I know, I know.  Good luck, right?


So while the feeling is still fresh, here is what I can come up with. 


I believe such moments of wonder are the reason to be alive.  The times when I can just catch a glimpse of truth from a sunset, or glean some hope from feeling the wind as I ride my bicycle, those are the little things that add up to a whole lot for me.  I know we are told "not to sweat the small stuff" here, but maybe we have it all wrong.  Could it be that we just don't pay close enough attention to the small stuff that actually matters? Maybe that's it. 

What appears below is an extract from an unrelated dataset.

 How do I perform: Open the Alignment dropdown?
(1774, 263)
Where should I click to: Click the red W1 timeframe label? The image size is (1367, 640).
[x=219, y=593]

Whatever the answer is, I know that this moment too shall pass.   But before it does, I am simply going to sit back, bask in its warm glow, and be grateful.  I am happy to have a heart, and even happier when I let it loose.  I love getting choked up at the small stuff of life, because I am reminded that truly, there isn't much else going on here except using that heart to connect with everyone and everything I come into contact with each day.   Kind of like in the movie I just watched where over the years circumstances changed, jobs changed, everything changed.  Yet all that really mattered in the end was relationships, making the most of each day, living out life the best we can, and (of course) loving with all our hearts.   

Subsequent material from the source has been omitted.